A suicide bomber targeted a police checkpoint in a Shiite neighborhood in Baghdad on Wednesday, killing at least six people. South of the Iraqi capital, a provincial council approved a decision allowing authorities to demolish homes of convicted militants and banish their families from the province.
The Baghdad attacker, who was on foot, blew up his explosives-laden vest at a police checkpoint in the northern eighborhood of Shula, a police officer said. Three policemen and three civilians were killed and at least 15 people were wounded in the explosion, the officer added, speaking on condition of anonymity as he was not authorized to talk to the media.
No group immediately claimed responsibility for the attack, which bore the hallmarks of the Islamic State group. The Sunni militant group has claimed previous such attacks against security forces and public places mainly in Shiite-dominated areas.
Meanwhile, the decision by the Babil Provincial Council reflects attempts by local authorities to try — independently of the central government in Baghdad — to rein in militant attacks in municipalities and provinces across the country battered by years of war.
Hassan Fadaam, a Babil Provincial Council member, told The Associated Press in a phone interview that the council decision was approved on Tuesday in the provincial capital of Hillah, 95 kilometers (60 miles) south of Baghdad.
It's the first such decision in Iraq since the 2003 U.S.-led invasion that toppled Saddam Hussein. Earlier, some pro-government Sunni tribes have demolished houses of those they accused of cooperating with the Islamic State group after the militants' 2014 blitz captured large swaths of land in western and northern Iraq.
The decision will only apply to convicted militants who have exhausted all possibilities of appealing their convictions. A court order also must precede the demolishing of a house, Fadaam said, without clarifying where a family of an offender would go to, once banished from the province.
The decision also calls on Baghdad to hand over militants who are on death row for attacks carried out in a province to provincial authorities. A convict would then be executed in public in the province where he committed the crime, Fadaam added.
"We will consider any means that could help deter terrorism and this is one of them," he said. "We have grown frustrated with the central government's efforts to maintain security and execute convicted militants. Nothing is deterring the terrorists who realize once they are in prison, they only receive good treatment."

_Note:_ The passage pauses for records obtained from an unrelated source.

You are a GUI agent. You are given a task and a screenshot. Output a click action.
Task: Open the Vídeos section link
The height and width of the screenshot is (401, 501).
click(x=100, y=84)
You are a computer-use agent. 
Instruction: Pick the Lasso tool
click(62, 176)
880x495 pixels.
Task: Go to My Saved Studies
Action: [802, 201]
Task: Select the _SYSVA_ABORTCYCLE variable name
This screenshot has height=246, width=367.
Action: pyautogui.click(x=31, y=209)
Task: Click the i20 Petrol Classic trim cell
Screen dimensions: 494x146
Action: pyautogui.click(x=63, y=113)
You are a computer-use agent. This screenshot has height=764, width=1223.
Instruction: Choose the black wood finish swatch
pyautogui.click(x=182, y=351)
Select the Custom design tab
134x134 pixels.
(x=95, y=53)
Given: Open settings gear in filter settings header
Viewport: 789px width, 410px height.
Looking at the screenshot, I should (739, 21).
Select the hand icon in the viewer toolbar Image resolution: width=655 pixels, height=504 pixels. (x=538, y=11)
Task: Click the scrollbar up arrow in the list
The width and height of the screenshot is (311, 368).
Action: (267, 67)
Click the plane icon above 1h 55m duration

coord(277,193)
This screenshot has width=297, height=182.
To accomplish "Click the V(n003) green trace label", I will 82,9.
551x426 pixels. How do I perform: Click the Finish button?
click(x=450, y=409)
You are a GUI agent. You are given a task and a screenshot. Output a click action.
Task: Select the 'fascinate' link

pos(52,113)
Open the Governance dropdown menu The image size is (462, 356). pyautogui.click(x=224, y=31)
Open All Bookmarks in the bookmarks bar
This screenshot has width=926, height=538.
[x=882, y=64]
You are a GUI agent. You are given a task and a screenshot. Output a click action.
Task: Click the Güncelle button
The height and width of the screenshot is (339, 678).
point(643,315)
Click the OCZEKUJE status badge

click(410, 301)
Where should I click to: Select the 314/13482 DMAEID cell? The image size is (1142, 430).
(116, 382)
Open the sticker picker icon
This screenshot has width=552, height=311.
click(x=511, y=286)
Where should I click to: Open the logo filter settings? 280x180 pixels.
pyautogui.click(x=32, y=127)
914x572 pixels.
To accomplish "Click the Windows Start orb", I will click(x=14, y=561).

Public anger against the government has mounted since the July 3 massive bombing in Baghdad's busy commercial area of Karradah that killed nearly 300 people and wounded hundreds. Demands for execution of hundreds of convicted militants on death row have also grown. In an attempt to absorb public anger, days after the Karradah truck bombing, the government executed five militants, sentenced to death for other attacks.
The militants, who in mid-2014 declared a caliphate in areas they control in Iraq and neighboring Syria, have increased their attacks in the past months in Baghdad and other cities far from the front lines in what is seen by Iraqi and U.S. officials as attempts to distract from their battlefield losses.